The educational divergence between men and women, which was alarming before the recession of
2008, has swollen into science fiction territory since. Women now account for nearly 60 percent of all university enrollments. By the time my son is in college, in all likelihood, 66 percent of all educated people will be women. What will it be like when the category man is synonymous with the category uneducated, which will be synonymous with the category failure?
The time of warning has passed. The results are in: worse education leads to worse employment outcomes. The traditionally male fields are in decline or are highly vulnerable to recession, and women dominate thirteen of the fifteen largest growth fields. And all of it leads to a dramatic spike in despair, as evidenced by the dramatic spike in male suicide rates. You don’t have to read the statistics. The world is filling up with lost boys; you can see them if you care to look. They hang out in the parking lots of small towns.

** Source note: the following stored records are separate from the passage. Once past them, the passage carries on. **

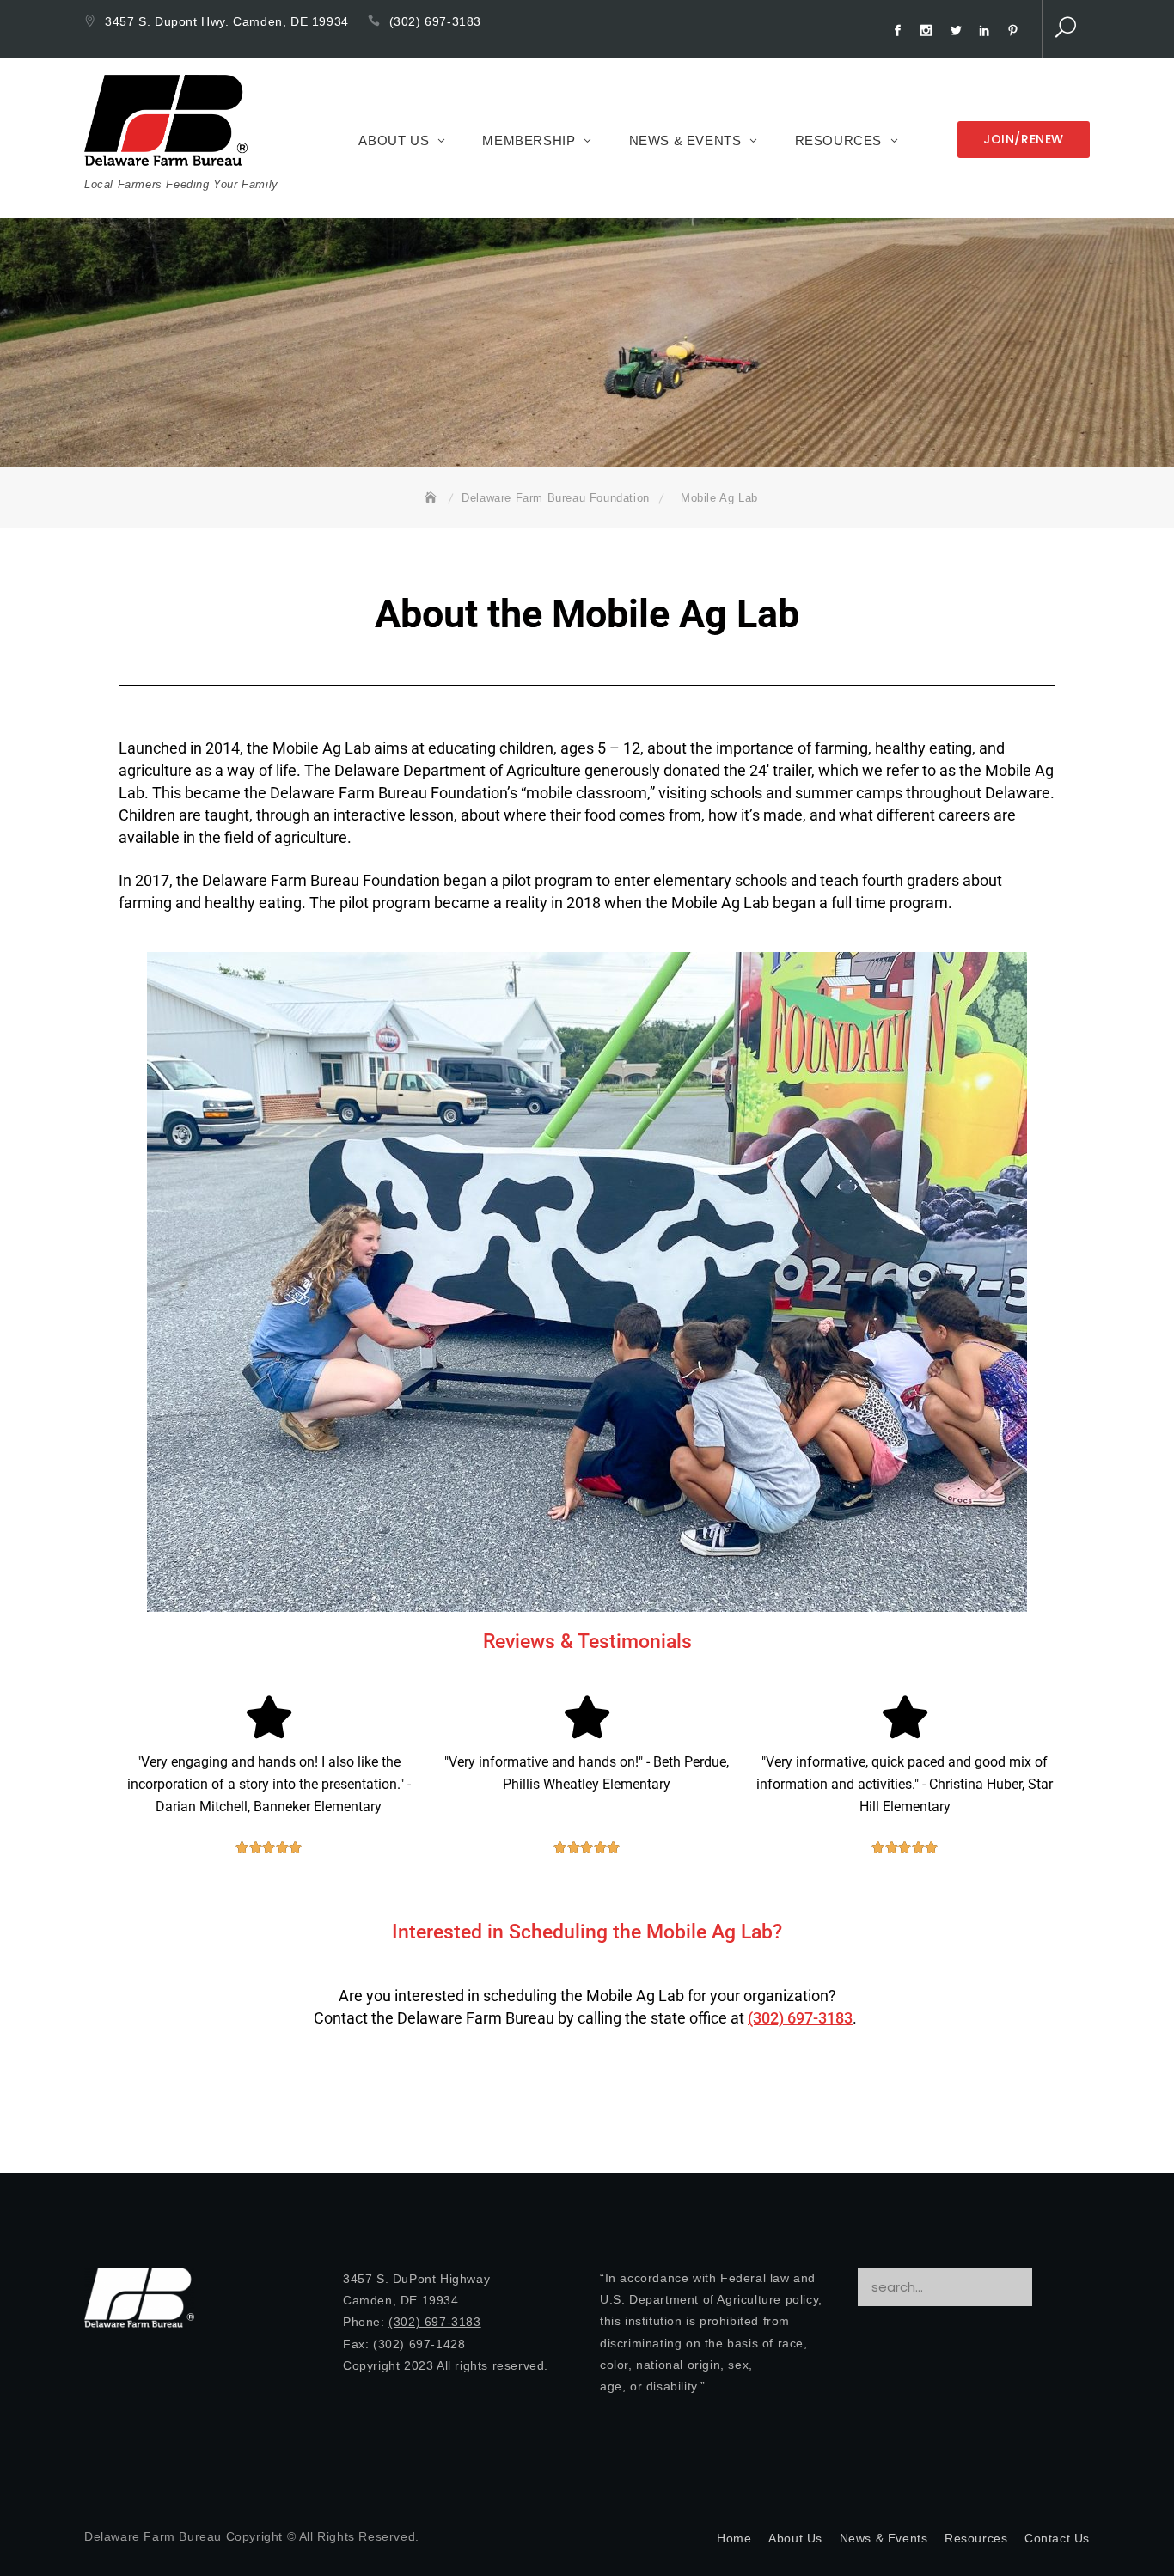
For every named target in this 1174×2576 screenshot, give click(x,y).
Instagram (929, 31)
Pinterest (1016, 31)
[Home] (433, 497)
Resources (838, 140)
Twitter (958, 31)
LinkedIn (986, 31)
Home (734, 2538)
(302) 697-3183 (435, 21)
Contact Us (1057, 2538)
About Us (393, 140)
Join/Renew (1023, 139)
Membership (528, 140)
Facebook (900, 31)
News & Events (685, 140)
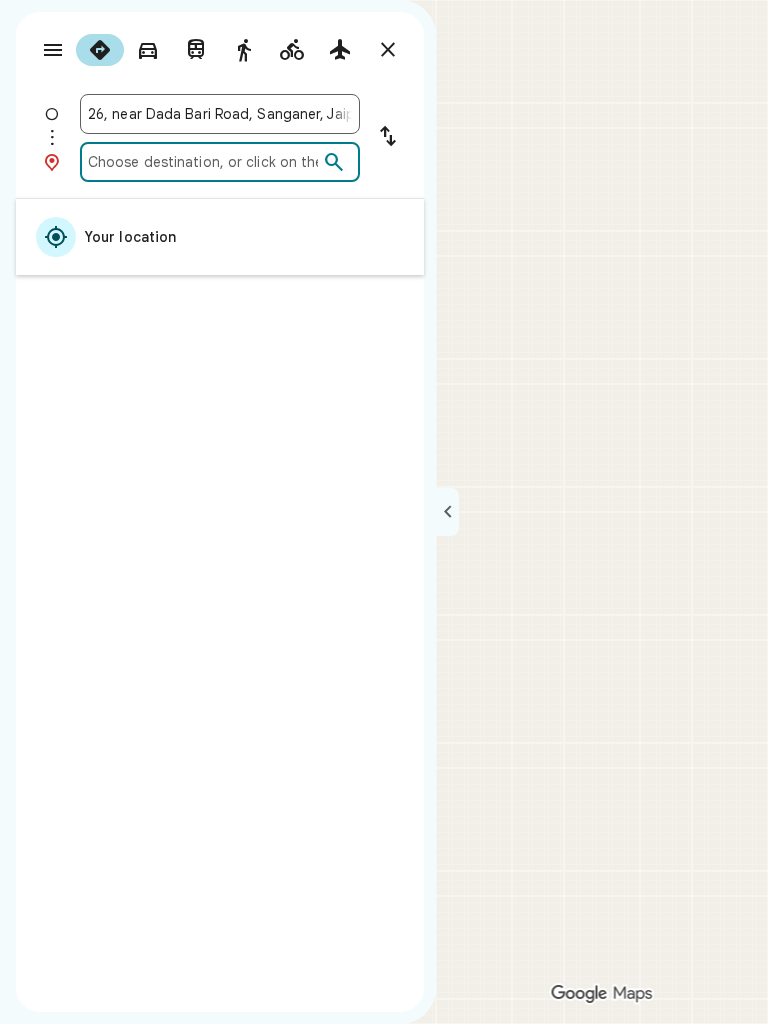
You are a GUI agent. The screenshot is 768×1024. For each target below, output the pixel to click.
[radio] (100, 50)
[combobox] (220, 114)
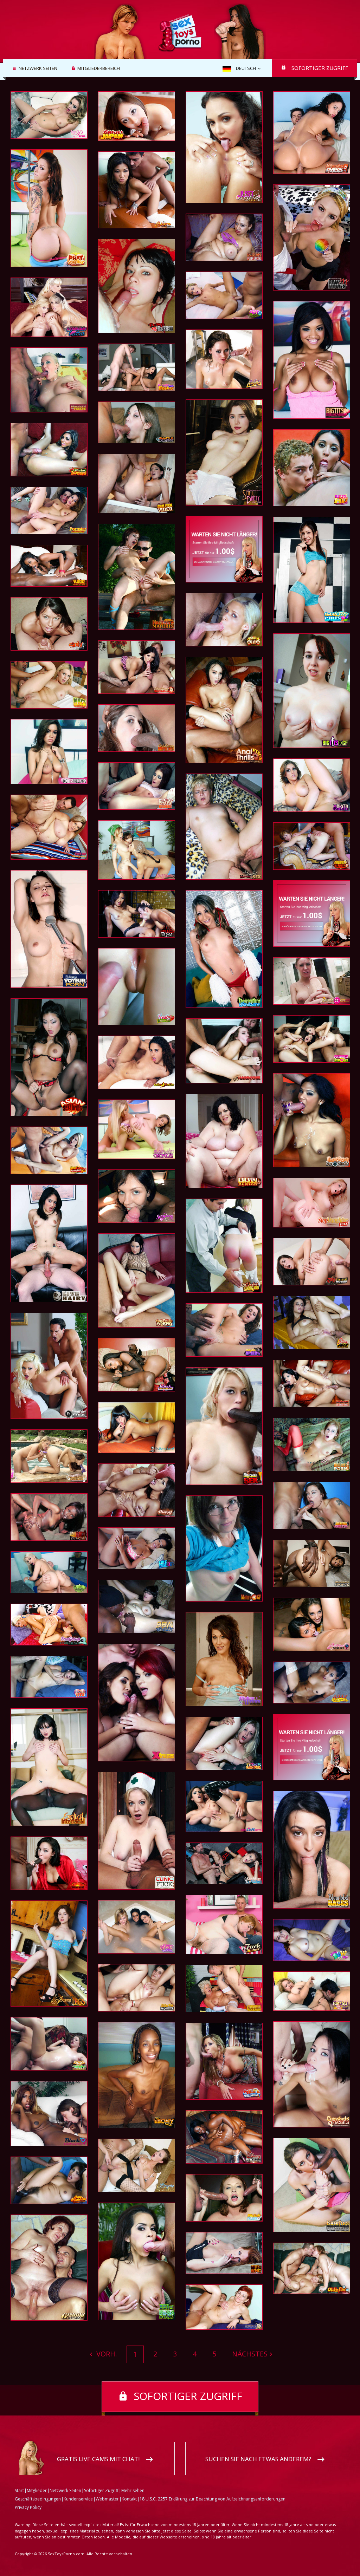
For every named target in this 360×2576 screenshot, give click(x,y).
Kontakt (129, 2499)
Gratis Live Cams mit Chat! (98, 2459)
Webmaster (107, 2499)
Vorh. (106, 2354)
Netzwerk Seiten (38, 68)
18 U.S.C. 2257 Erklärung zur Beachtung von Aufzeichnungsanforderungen (212, 2499)
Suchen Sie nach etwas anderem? (258, 2459)
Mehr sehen (132, 2490)
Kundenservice (78, 2499)
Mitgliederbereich (98, 68)
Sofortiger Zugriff (319, 67)
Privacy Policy (28, 2507)
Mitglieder (37, 2490)
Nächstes (250, 2354)
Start (19, 2490)
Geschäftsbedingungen (38, 2499)
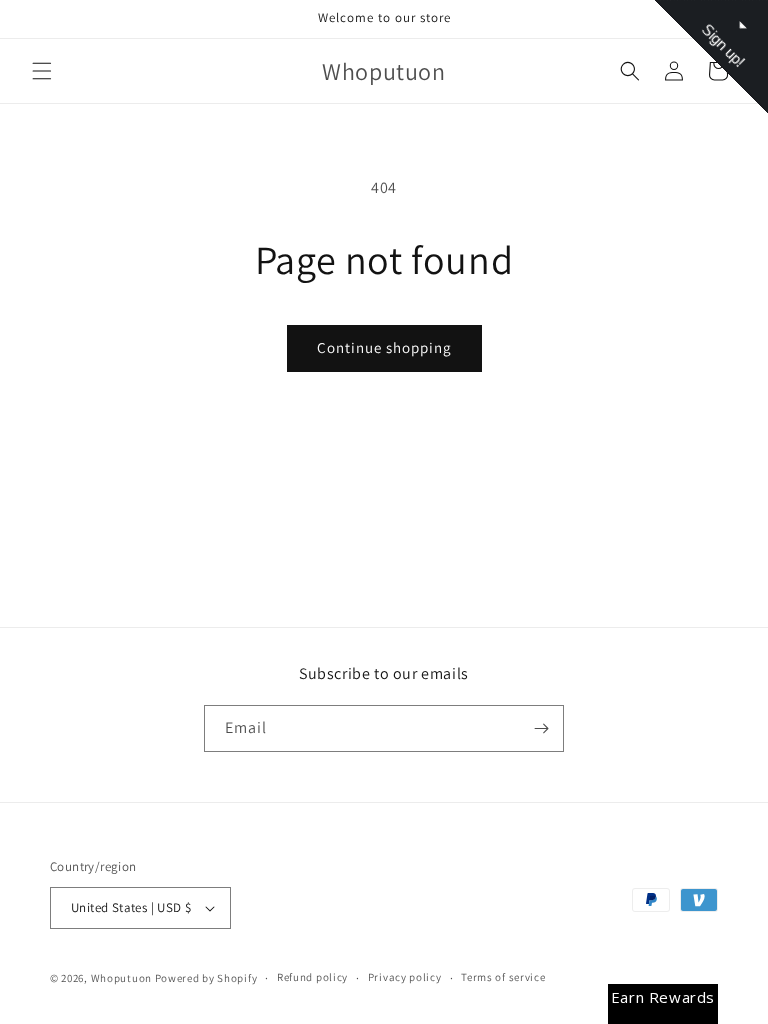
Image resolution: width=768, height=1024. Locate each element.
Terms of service (503, 977)
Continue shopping (384, 347)
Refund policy (312, 977)
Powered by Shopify (206, 978)
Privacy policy (405, 977)
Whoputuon (121, 978)
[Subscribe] (541, 728)
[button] (42, 71)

They squat on corners or under bridges in big cities. They drift in the hills, warming themselves on fires that sometimes spread out of control. They are threatening insofar as they are purposeless. Their danger is in proportion to their uselessness.
The boys’ crisis is morphing into a men’s crisis.
* * *
Sarah remembers pushing our toddler son in a grocery cart while he entertained himself with a banana pointed like a gun, shooting a procession of bad guys as they emerged from behind the vegetable aisle. A female shopper winced as they passed. “They’re all like that, aren’t they?” she said. “All like what?” Sarah wanted to ask, but didn’t because she’s Canadian. They’re all natural-born killers? Or they all want to play with fruit?